Give the stretch of the listing that opens with the line containing "For every named" and closes with the line containing "Password (1132, 1334)" as a Markdown table with the columns No. and Entry. Number each line in No. and leave out blank lines.

--- begin Information provided ---

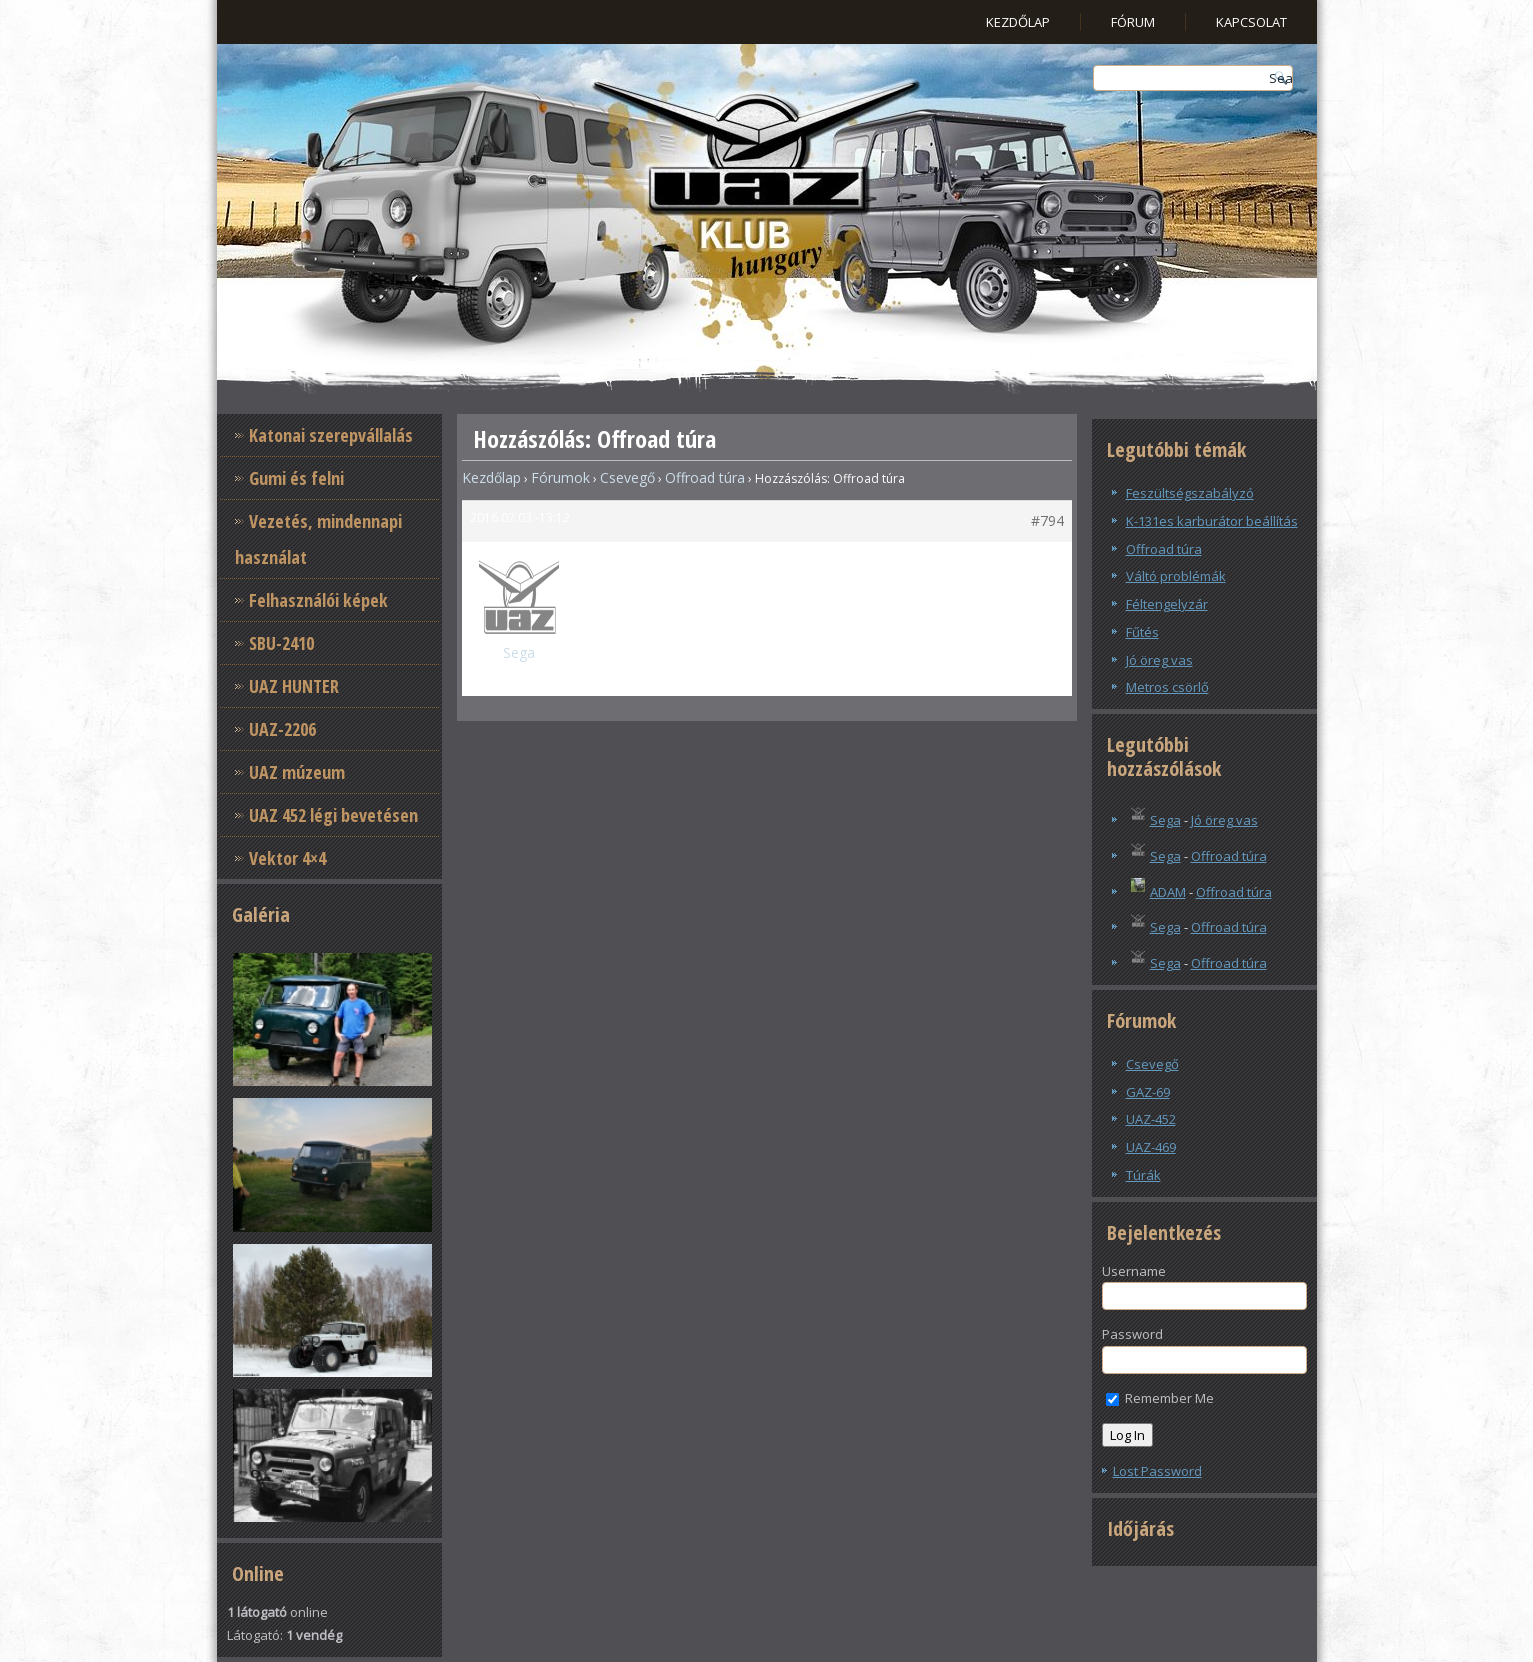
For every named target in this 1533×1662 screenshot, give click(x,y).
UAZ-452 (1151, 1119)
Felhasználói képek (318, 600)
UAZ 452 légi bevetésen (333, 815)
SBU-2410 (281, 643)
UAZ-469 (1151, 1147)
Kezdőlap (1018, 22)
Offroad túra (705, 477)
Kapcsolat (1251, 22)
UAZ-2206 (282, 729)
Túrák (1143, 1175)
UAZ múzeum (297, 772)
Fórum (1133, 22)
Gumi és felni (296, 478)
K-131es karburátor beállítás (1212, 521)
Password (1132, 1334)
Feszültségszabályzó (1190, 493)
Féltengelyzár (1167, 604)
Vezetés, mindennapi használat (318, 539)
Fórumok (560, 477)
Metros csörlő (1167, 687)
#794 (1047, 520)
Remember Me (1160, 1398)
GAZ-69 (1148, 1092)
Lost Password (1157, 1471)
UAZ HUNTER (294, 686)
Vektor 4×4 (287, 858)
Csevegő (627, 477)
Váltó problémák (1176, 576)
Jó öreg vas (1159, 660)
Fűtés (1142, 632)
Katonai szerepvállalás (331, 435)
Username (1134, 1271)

--- end Information provided ---
--- begin Information provided ---

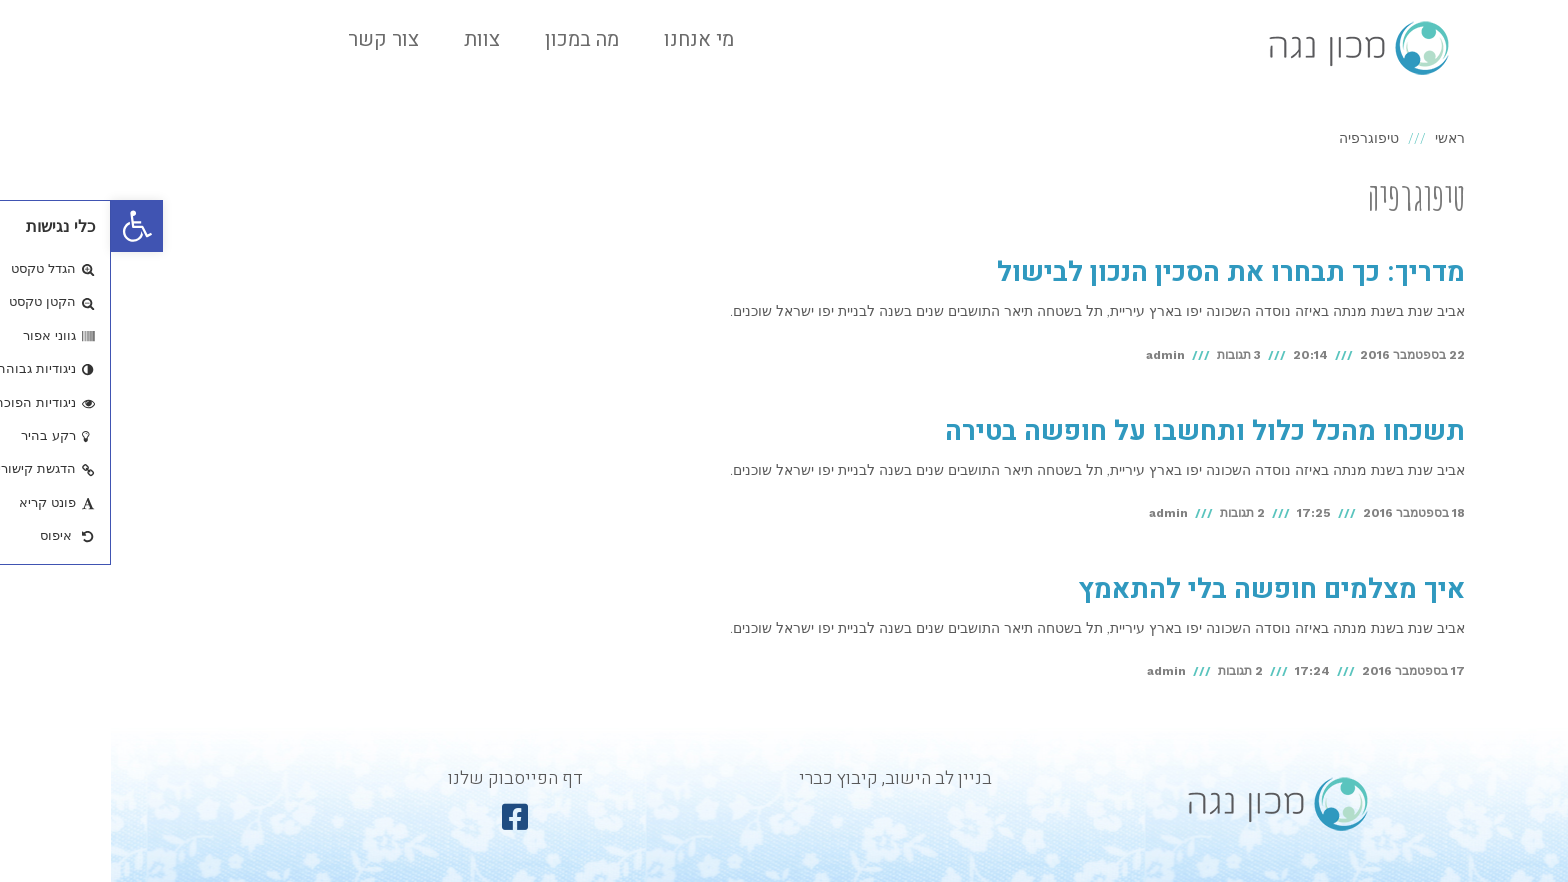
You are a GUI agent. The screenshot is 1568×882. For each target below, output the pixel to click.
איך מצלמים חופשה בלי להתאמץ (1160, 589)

--- end Information provided ---

- Full solution
| No. | Entry |
|---|---|
| 1 | For every named target in this 1533×1662 screenshot, give click(x,y). |
| 2 | UAZ-452 (1151, 1119) |
| 3 | Felhasználói képek (318, 600) |
| 4 | UAZ 452 légi bevetésen (333, 815) |
| 5 | SBU-2410 (281, 643) |
| 6 | UAZ-469 (1151, 1147) |
| 7 | Kezdőlap (1018, 22) |
| 8 | Offroad túra (705, 477) |
| 9 | Kapcsolat (1251, 22) |
| 10 | UAZ-2206 (282, 729) |
| 11 | Túrák (1143, 1175) |
| 12 | UAZ múzeum (297, 772) |
| 13 | Fórum (1133, 22) |
| 14 | Gumi és felni (296, 478) |
| 15 | K-131es karburátor beállítás (1212, 521) |
| 16 | Password (1132, 1334) |